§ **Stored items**

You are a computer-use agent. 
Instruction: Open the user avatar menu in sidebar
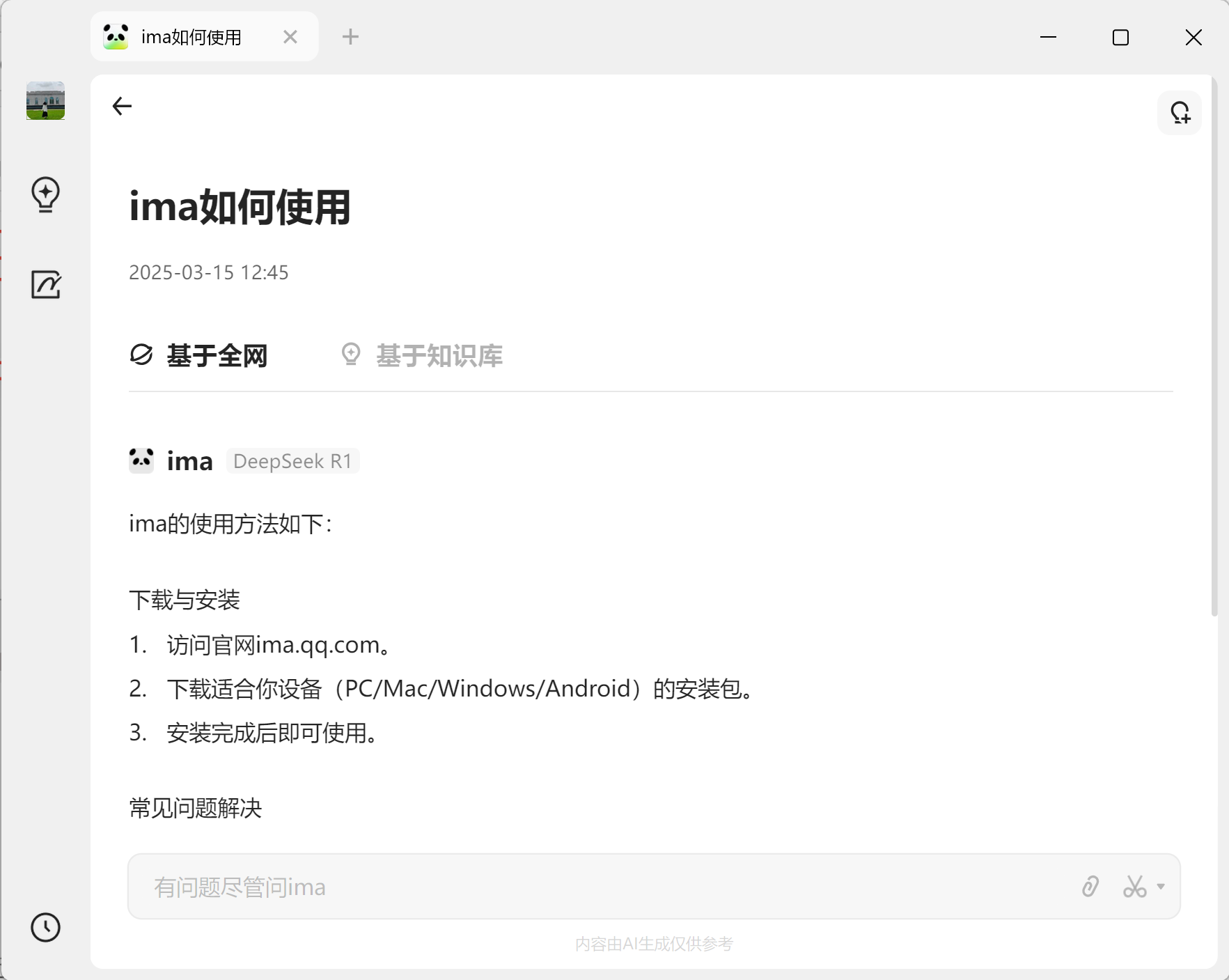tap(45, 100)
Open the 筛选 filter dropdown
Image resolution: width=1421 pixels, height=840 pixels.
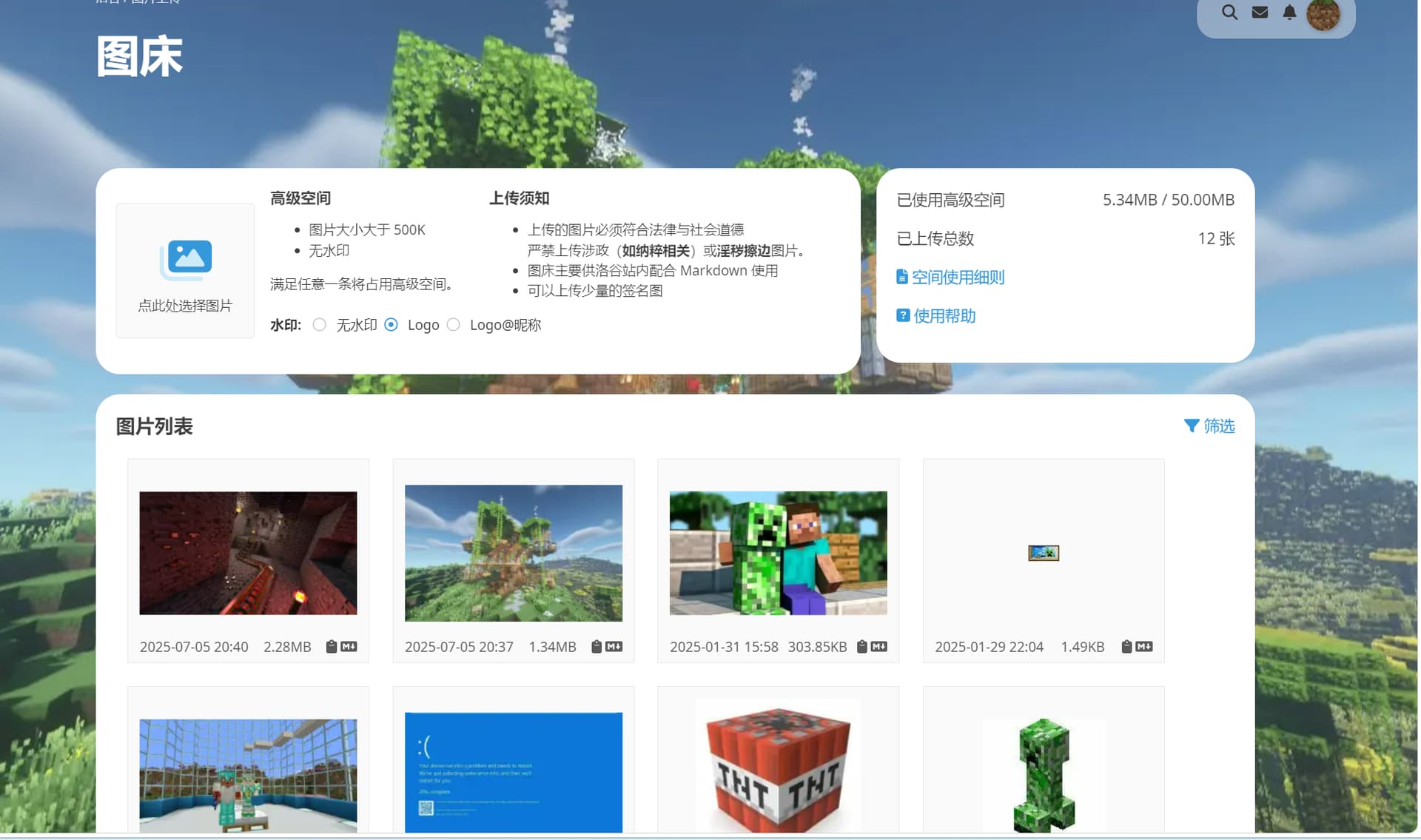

§ **Exercise brief**
The preceding entries should be duplicated word for word; no picture belongs in the copy.

§ **Your solution**
You are a computer-use agent. 
Instruction: Open the user avatar menu in sidebar
tap(45, 100)
Open the 筛选 filter dropdown
Image resolution: width=1421 pixels, height=840 pixels.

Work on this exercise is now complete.